Before Twin Peaks (1990), Blue Velvet (1986) and The Elephant Man (1980), David Lynch produced his most surreal and enigmatic motion picture, which just happened to be his first feature-length film: Eraserhead (1977).
Released in 1977, after no less than 5 years in the making, Eraserhead developed a cult following and contributed to the midnight movie craze now synonymous with such films as Night of the Living Dead (1968), El Topo (1970) and The Rocky Horror Picture Show (1975).
The film is set in Lynch’s bleak vision of a heavily-industrialised metropolis, where the shadows hide a darkness that certainly belongs to the depths of a nightmare. Our protagonist, Henry Spencer, is the very shape of uncertainty and confusion, with the responsibilities of adult life a constant concern for him – and perhaps the cause of his striking high-top hair and despairing puppy-dog eyes.
A single, iron frame bed fills Henry’s bedsit apartment, which comes with a window on-looking a thick brick wall and a menacing radiator prone to making whirling, industrial noises. He looks for a torn photo of a pretty girl and sets out into the darkness, across the train tracks, to find her. Once invited in for dinner with the girl’s parents, what ensues is a spiralling, ever-more disturbing, hazy trip into the depths of man’s perennial fears of fatherhood, made all the more horrific by the deformed, alien-like baby that takes hold of his world in the latter part of the film.
The deformed, disabled and grotesque are often integral to Lynch’s work, from John Merrick in The Elephant Man to the one-armed man in Twin Peaks. It is not widely known that Lynch’s first child, Jennifer, was born with severely clubbed feet requiring extensive surgery and waist-high casts as a baby. Perhaps it was this experience (which his daughter subsequently overcame) that laid the foundations for this work of most peculiar and unnerving sentiment.
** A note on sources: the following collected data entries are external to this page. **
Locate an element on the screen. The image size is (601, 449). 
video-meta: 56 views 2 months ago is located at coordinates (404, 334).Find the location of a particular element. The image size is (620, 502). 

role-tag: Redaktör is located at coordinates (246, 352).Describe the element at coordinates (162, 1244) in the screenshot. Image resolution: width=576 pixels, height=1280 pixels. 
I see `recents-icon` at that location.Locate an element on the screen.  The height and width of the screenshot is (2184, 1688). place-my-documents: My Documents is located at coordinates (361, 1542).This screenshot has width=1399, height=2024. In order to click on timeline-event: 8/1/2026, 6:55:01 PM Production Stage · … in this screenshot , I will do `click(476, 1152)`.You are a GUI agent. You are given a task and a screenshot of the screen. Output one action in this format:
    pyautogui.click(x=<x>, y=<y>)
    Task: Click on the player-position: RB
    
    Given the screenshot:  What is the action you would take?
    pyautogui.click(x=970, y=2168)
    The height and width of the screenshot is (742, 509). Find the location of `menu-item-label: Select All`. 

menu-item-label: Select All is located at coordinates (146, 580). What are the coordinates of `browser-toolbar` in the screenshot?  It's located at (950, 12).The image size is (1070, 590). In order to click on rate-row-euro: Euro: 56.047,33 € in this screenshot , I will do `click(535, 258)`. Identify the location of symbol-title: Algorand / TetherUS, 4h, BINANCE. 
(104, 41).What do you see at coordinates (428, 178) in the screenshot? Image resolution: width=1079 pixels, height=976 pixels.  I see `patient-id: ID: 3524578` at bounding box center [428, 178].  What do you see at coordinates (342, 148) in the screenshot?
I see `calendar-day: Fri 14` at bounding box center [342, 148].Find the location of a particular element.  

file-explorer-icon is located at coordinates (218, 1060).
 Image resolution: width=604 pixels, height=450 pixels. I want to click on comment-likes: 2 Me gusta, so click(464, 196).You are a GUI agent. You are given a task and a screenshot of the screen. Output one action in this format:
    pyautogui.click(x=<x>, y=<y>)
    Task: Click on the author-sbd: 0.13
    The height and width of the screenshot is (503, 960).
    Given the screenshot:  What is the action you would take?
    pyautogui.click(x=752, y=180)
Lynch’s experiences in gritty 1970s Philadelphia would certainly have fed into his fascination with physical and emotional violence, which is so acutely represented in the nightmarish scenes of Eraserhead. From witnessing a murder in front of his house to defending his wife and baby from intruders with a military sword, Lynch himself encountered petrifying situations that would have fed the dark imagination that created Eraserhead and its petrified protagonist, Henry Spencer.
The unforgettable, surrealistic and utterly disturbing scenes of this midnight-movie will end up etched in some dark caveat of the viewer’s mind; images matched only by the film’s haunting and tense soundscape, which may echo long after the film’s credits.